**ОТРЫВОК ИЗ ТЕКСТА:**

"""

Но накануне съемок эпизода Эйзенштейн все еще колебался в выборе между рубахой и шубой – может быть, именно потому, что при противоположности абриса в них был общий мотив крыльев падшего ангела.
Съемки «Крестного хода» начались в январе 1943 года. Выпал долгожданный снег, и запорошенное им ровное поле колхоза имени 2-й пятилетки, чудом найденное в гористых окрестностях Алма-Аты, могло сыграть роль околицы – теперь уже не Москвы, а Александровой слободы.
Снег был совершенно необходим для этого эпизода. И не только потому, что исторически депутация к Ивану IV отправилась в Александрову слободу в январе 1565 года. Выбор натуры, как в кино называют места для съемок вне павильона, определялся соображениями, которые Эйзенштейн высказал еще в 1940 году на творческом совещании по вопросам исторического и историко-революционного фильма:
«Я позволю себе начать с исторического пейзажа… ‹…›
Сперва нужно поставить вопрос о том, что пейзаж имеет свой образ, и затем можно говорить о том, что он должен иметь исторический образ. ‹…›
Какова же особая образная задача, которая должна лежать на историческом пейзаже? Я думаю, что одно обстоятельство для исторического пейзажа характерно. Это ощущение отдаленности… то есть одно из первых условий – небольшое количество частностей, которые можно обозреть в этом самом пейзаже. Это – если лапидарно сказать. А более пышно сказать – пейзаж должен работать в исторической картине главным образом своими обобщенными и обобщающими чертами. ‹…›
Мы стремились в „Александре Невском“ везде по возможности это соблюдать для городского пейзажа и для пейзажа Переславля. Предел был достигнут в Чудском озере, где лед и серое небо. Попробуй разбери, когда это происходит»[202].

"""

**ВЫДЕРЖКА ИЗ ДАННЫХ:**

"""

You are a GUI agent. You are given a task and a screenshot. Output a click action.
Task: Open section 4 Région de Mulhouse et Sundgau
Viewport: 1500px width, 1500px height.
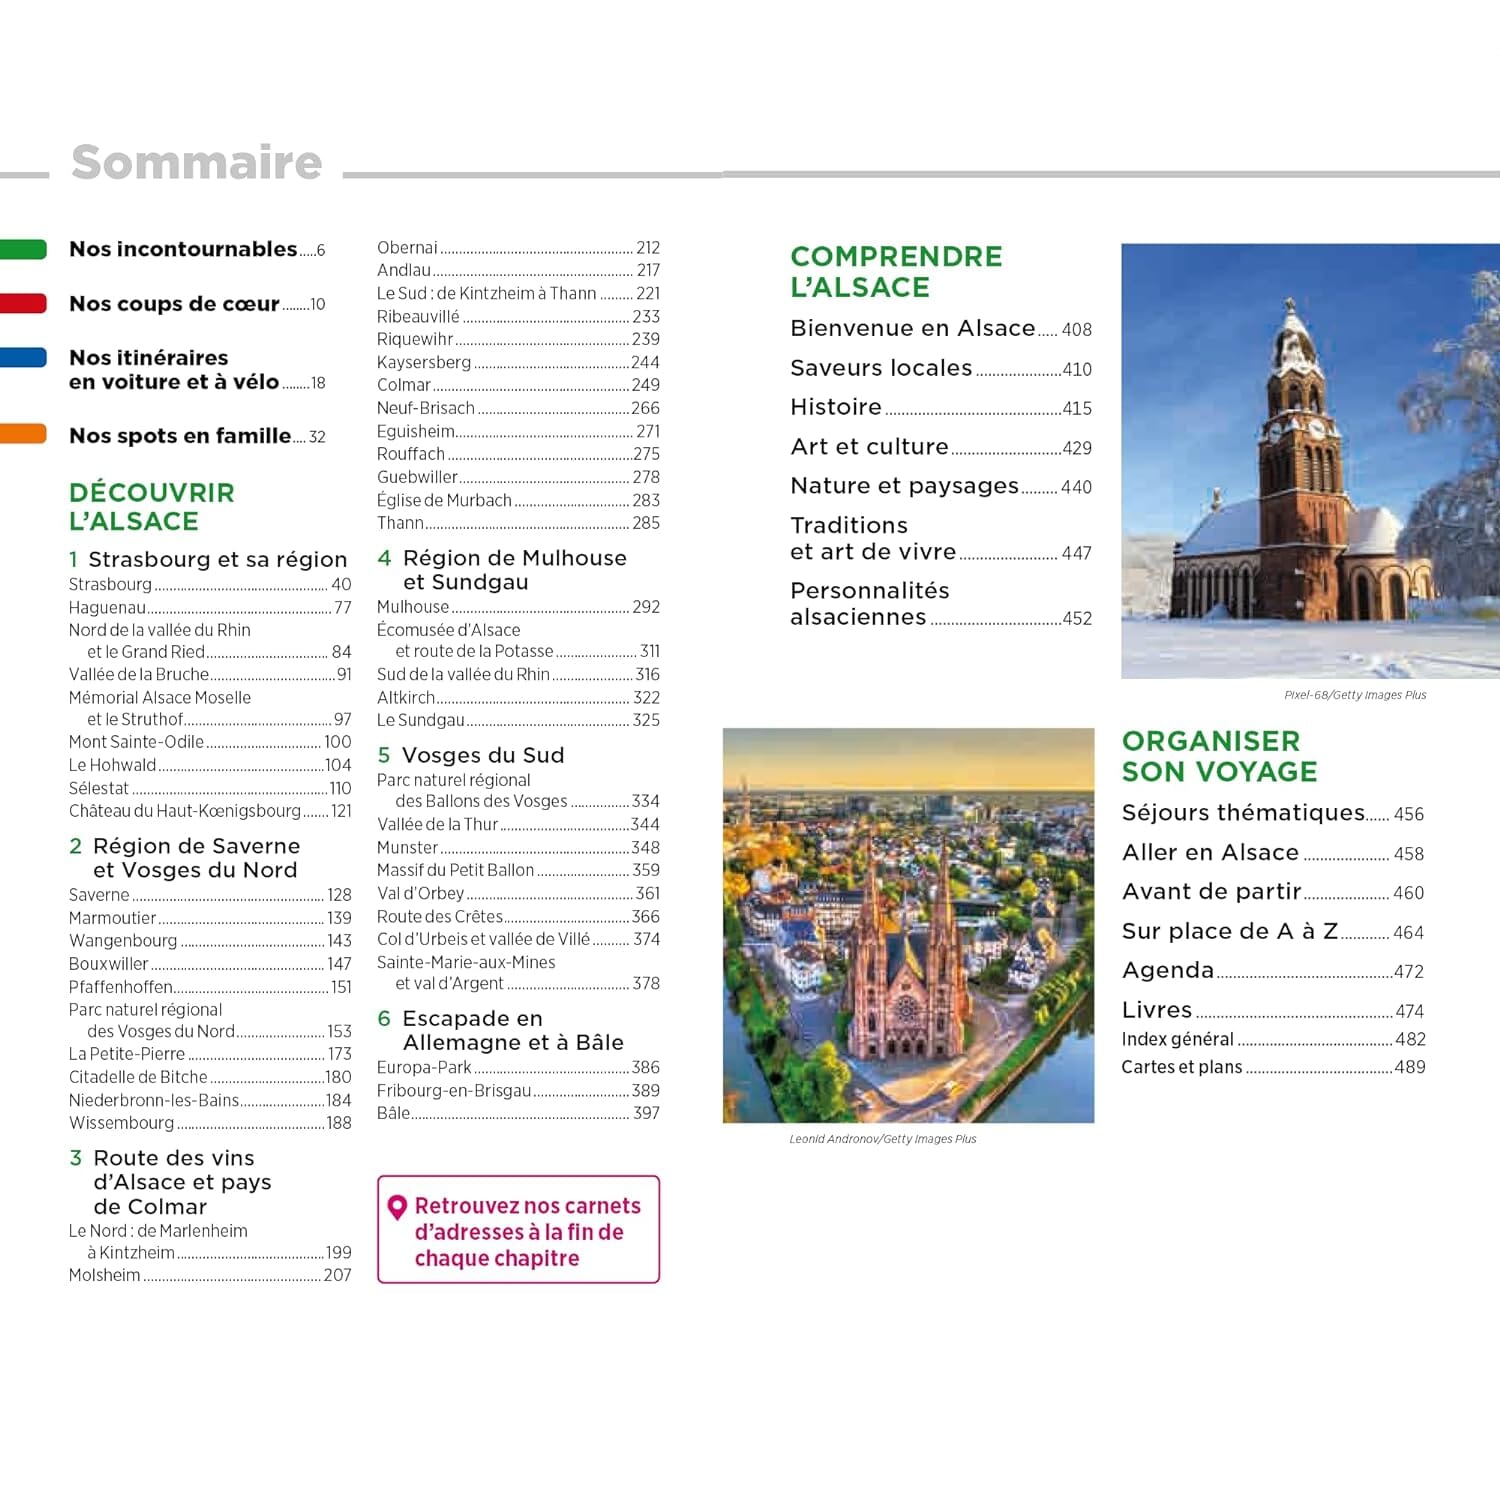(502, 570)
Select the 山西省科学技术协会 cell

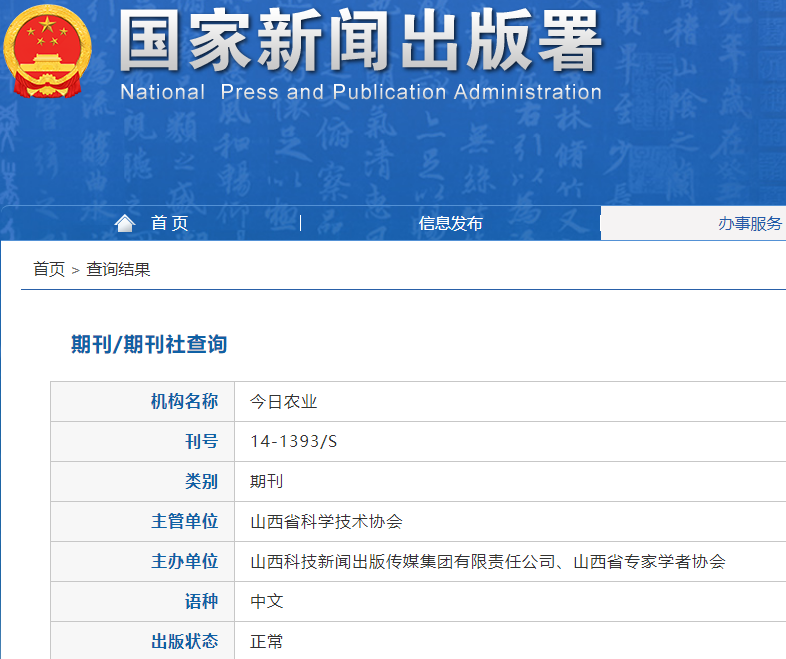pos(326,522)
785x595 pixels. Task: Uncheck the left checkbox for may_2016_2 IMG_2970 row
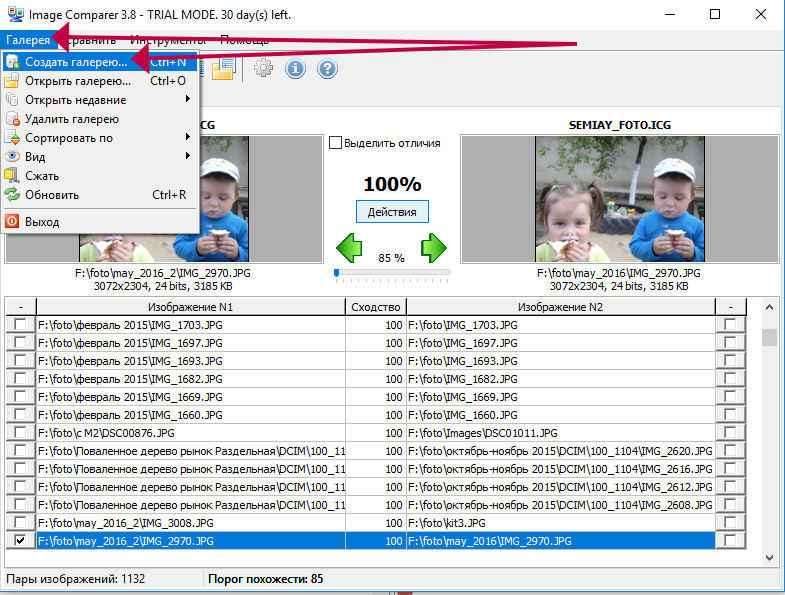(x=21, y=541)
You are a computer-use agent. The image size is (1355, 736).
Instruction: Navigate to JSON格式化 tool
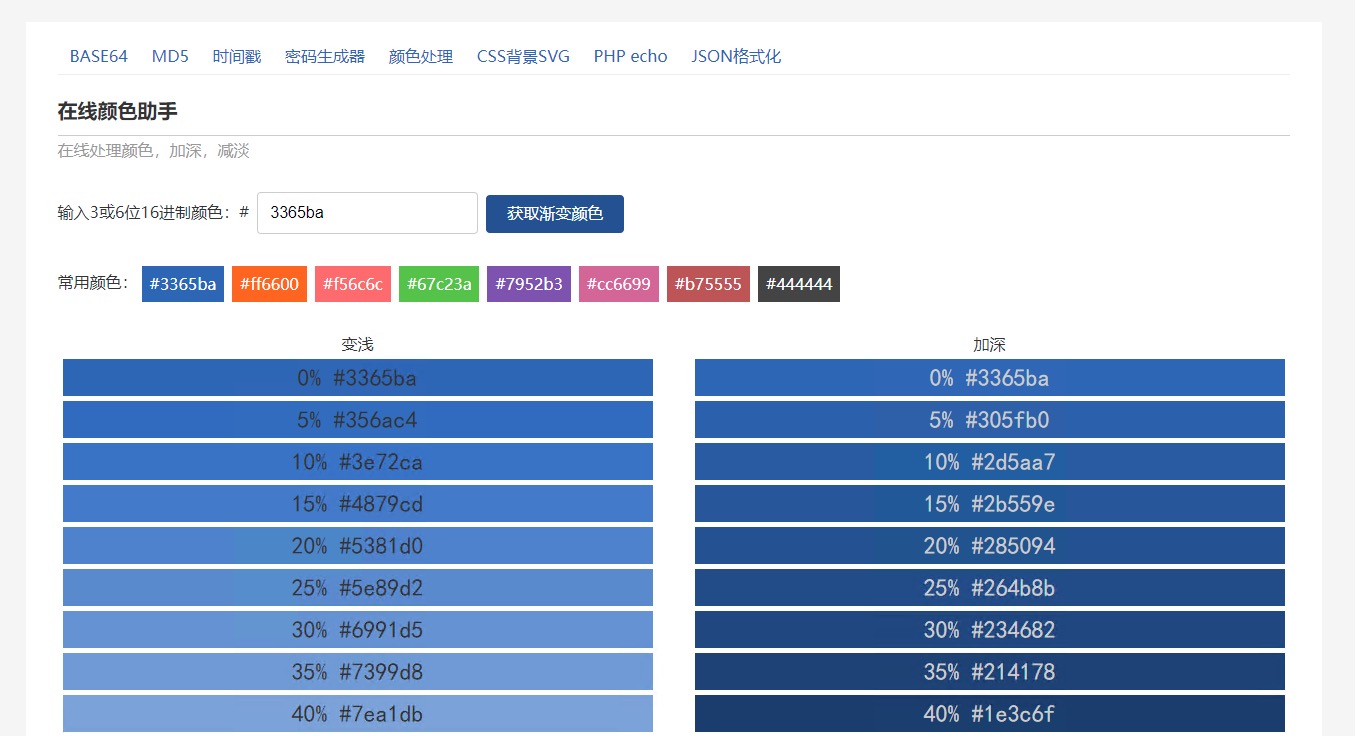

"""

**ФОРМУЛИРОВКА ЗАДАНИЯ:** Когда, согласно отрывку, начались съемки «Крестного хода»? Материал для выполнения задания не используется.

**ОТВЕТ НА ЗАДАНИЕ:** В январе 1943 года.